De plus en plus de travailleurs et de travailleuses souhaitent poursuivre leur activité professionnelle au-delà de l’âge légal de la pension, que ce soit par choix ou par nécessité. Pour les employeurs, cela pose une question juridique sensible : dans quelles conditions peuvent-ils refuser une telle demande, et plus largement, comment gérer ces situations sans risquer une condamnation pour discrimination fondée sur l’âge ?
Contrairement aux idées reçues, le contrat de travail ne prend pas automatiquement fin lorsque le travailleur ou la travailleuse atteint l’âge légal de la pension.

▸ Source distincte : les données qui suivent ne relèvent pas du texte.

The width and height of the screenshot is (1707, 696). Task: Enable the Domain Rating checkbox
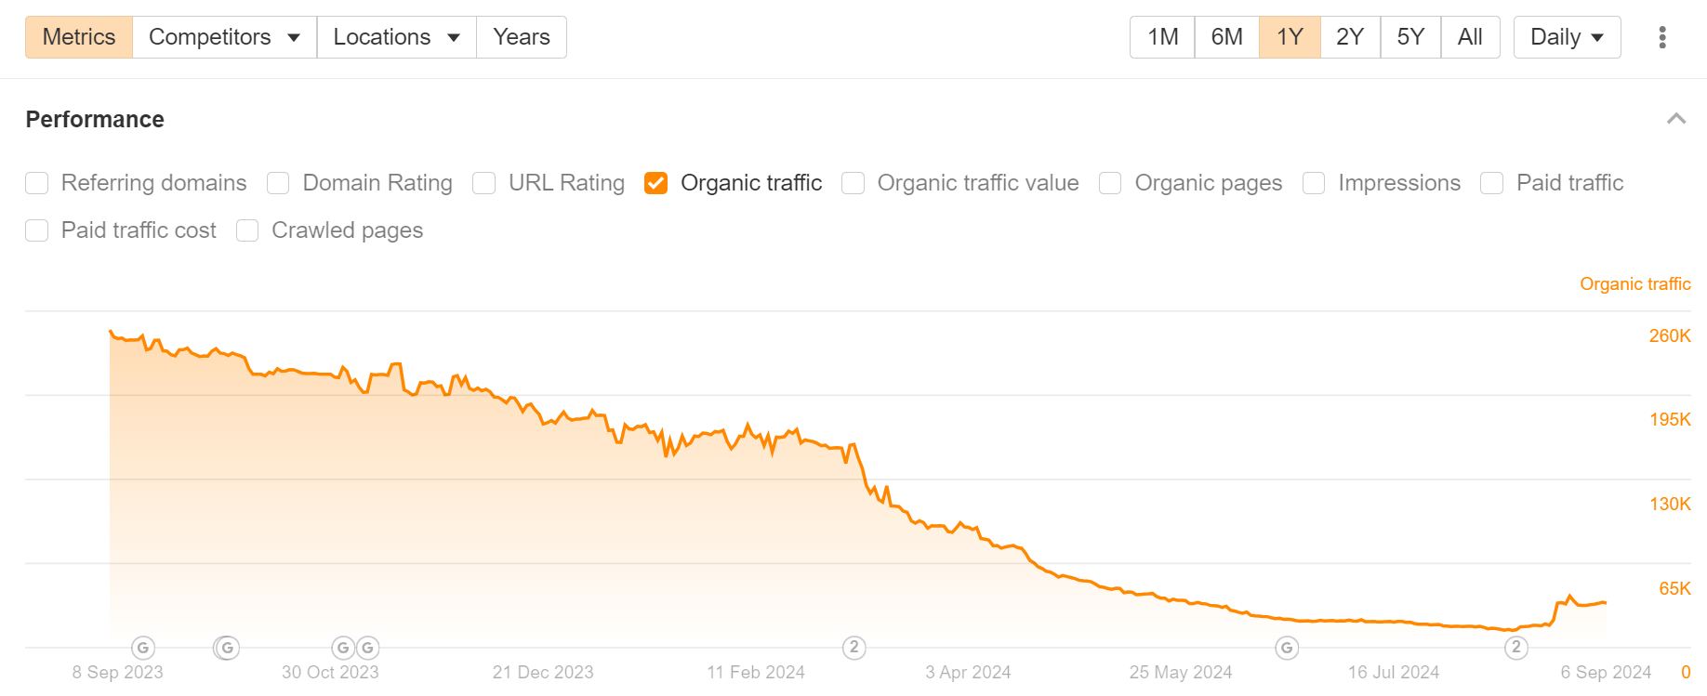(278, 183)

Bien souvent, la relation de travail s’interrompt à l’âge légal de la pension après la prestation d’un délai de préavis de démission. Toutefois, que se passe-t-il lorsqu’un·e travailleur·euse souhaite continuer à travailler… l’employeur peut-il le licencier en raison de l’atteinte de l’âge de la pension légale ?
L’âge : un critère protégé par la loi
Les travailleurs·euses âgé·es bénéficient, par la loi, d’une double protection :
- Il est interdit de prévoir, conventionnellement, qu’un contrat de travail prendra automatiquement fin à l’âge de la pension ;
- L’âge est un critère protégé dans la loi anti-discrimination de 2007, au même titre que l’état de santé, la religion ou l’origine.
Les juridictions du travail disposent d’un large pouvoir d’appréciation pour évaluer si un licenciement fondé sur l’âge constitue une discrimination :
- Selon certains, l’âge est un critère protégé et il est proscrit de licencier pour ce motif – tout licenciement pour ce motif est susceptible de constituer une discrimination.
Le Tribunal du travail de Liège a ainsi condamné un employeur au paiement de dommages et intérêts équivalent à 6 mois de rémunération car la mention de l’âge et de l’accès à la retraite sur la lettre de licenciement, sur le certificat de chômage C4 et sur plusieurs communications permettent de présumer l’existence d’une discrimination (Trib. trav. Liège, 7 mars 2025, 23/3649/A).
- D’autres admettent qu’il est possible, dans certains cas, de licencier le ou la travailleur·euse en raison de son âge, si le licenciement répond à un objectif légitime, est proportionné et constitue la solution la plus appropriée en vue d’atteindre cet objectif.
Ainsi, la Cour du travail de Bruxelles a considéré qu’il n’est pas discriminatoire de considérer l’atteinte de l’âge légal de la pension comme un moment opportun pour procéder au licenciement d’un·e travailleur·euse, dès lors que cette mesure est appropriée et nécessaire à la réalisation de l’objectif légitime de promotion de l’emploi des jeunes (C. trav. Bruxelles (ch. nl.), 12 mars 2024, 2022/AB/637).
Quelles sanctions en cas de discrimination ?
Si le juge considère qu’un licenciement est discriminatoire, l’employé·e e travailleur peut obtenir une indemnisation forfaitaire de son préjudice sous la forme de dommages et intérêts équivalant à 26 semaines de rémunération ou correspondant au dommage réel du travailleur ou de la travailleuse, si elle ou il i celui-ci peut (notamment) démontrer l’étendue de celui-ci. Des sanctions pénales peuvent également être prononcées.
Le bon réflexe : la rupture de commun accord
L’âge reste un critère sensible et juridiquement protégé. Pour éviter tout risque de contentieux, l’employeur devra être particulièrement vigilant. Une solution prudente reste la signature d’une convention de rupture du contrat de commun accord, éventuellement assortie d’une indemnité. À défaut, il est recommandé de n’envisager que des licenciements s’appuyant sur des motifs objectifs et étrangers à l’âge.